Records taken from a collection
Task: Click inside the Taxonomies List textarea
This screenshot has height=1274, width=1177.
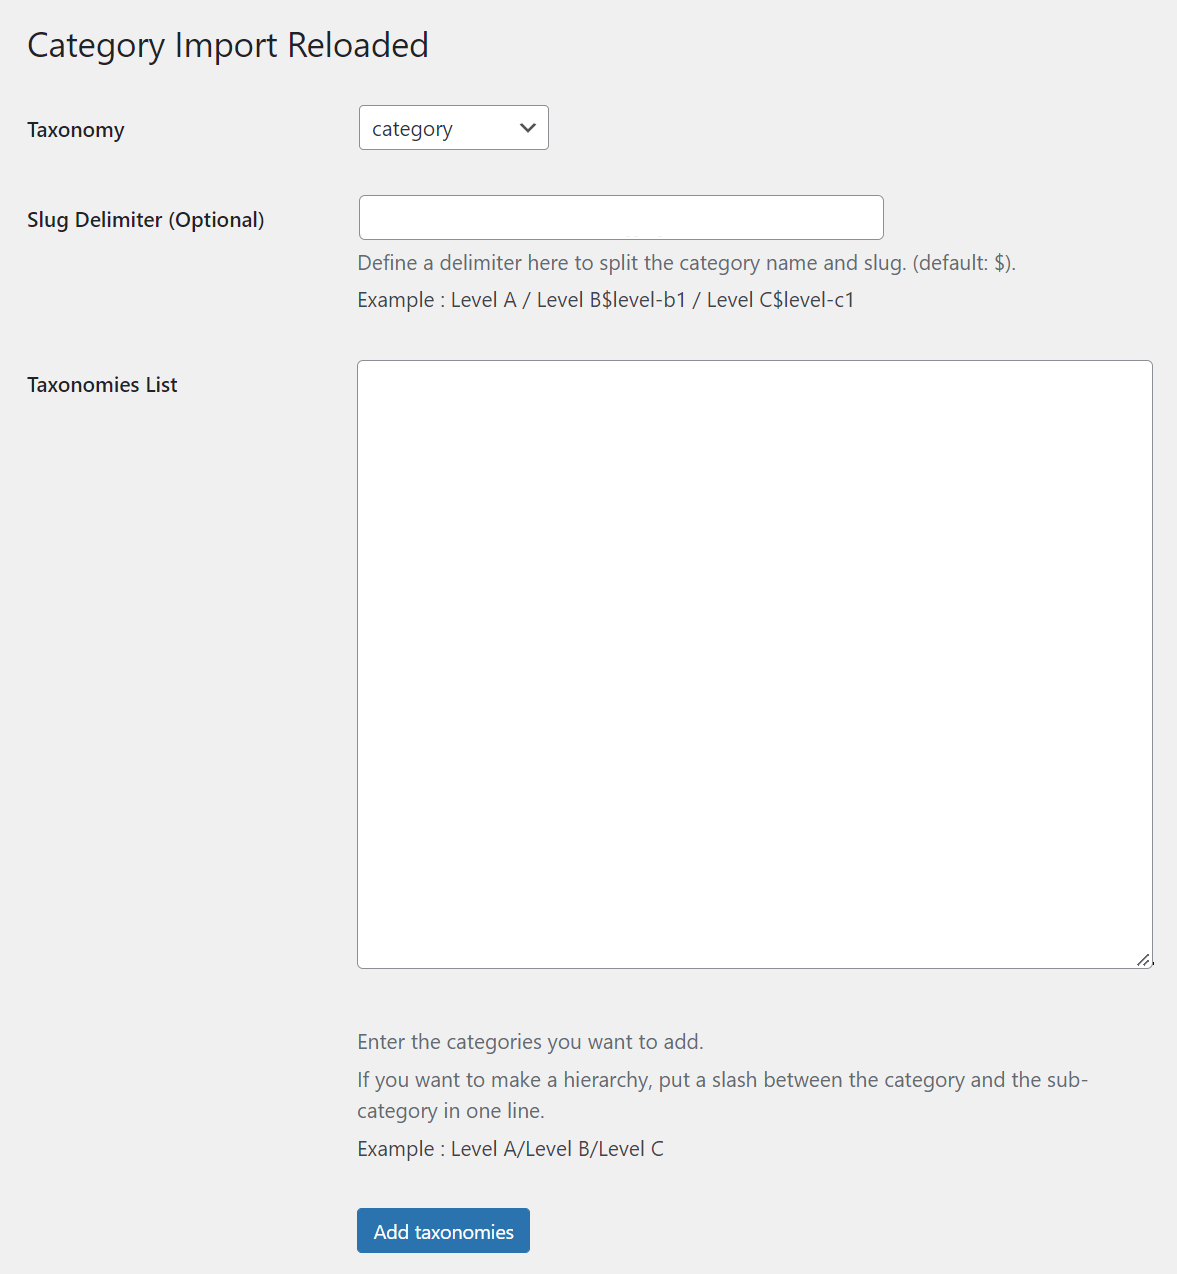Action: click(x=754, y=664)
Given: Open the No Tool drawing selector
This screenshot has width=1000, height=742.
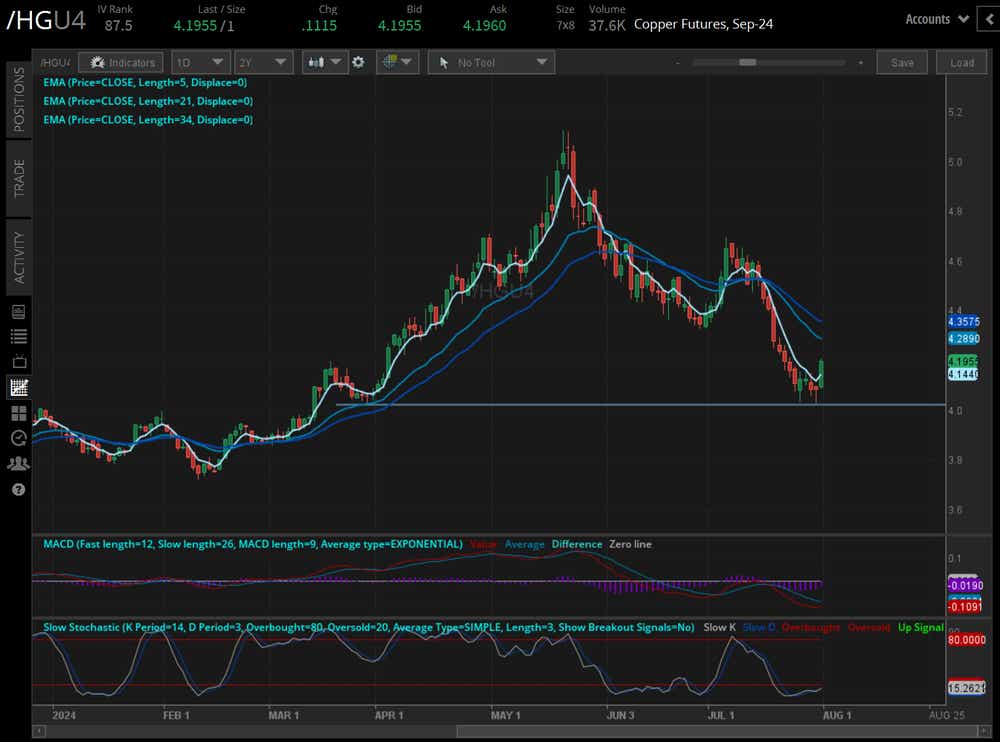Looking at the screenshot, I should (491, 62).
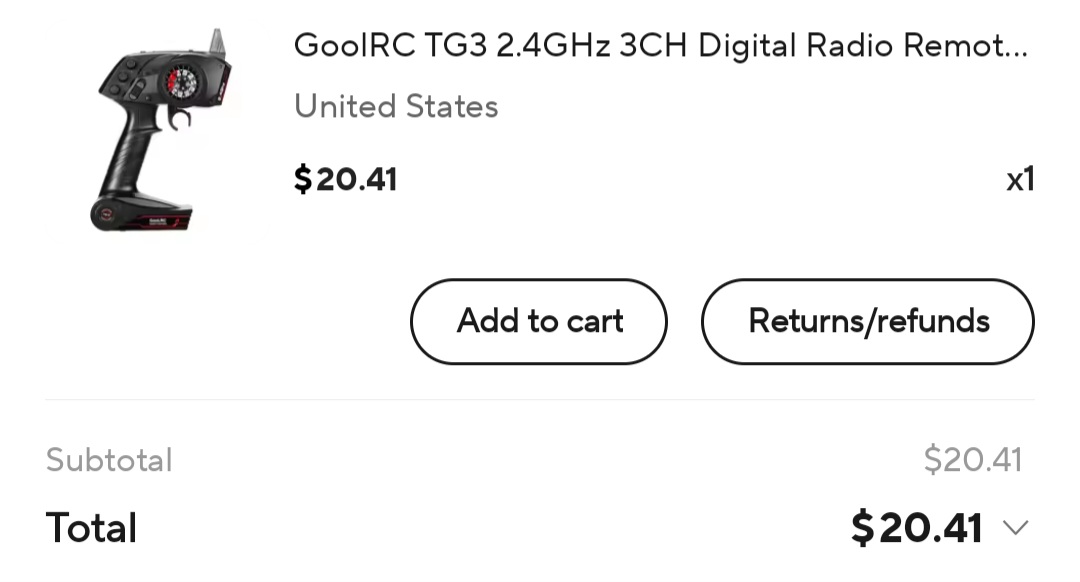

Aim.
Copy the records above line for line, and leave out the pictures.

Exercise response.
Task: Click inside the Taxonomies List textarea
This screenshot has height=1274, width=1177.
Action: click(x=754, y=664)
Given: Open the No Tool drawing selector
This screenshot has width=1000, height=742.
Looking at the screenshot, I should (491, 62).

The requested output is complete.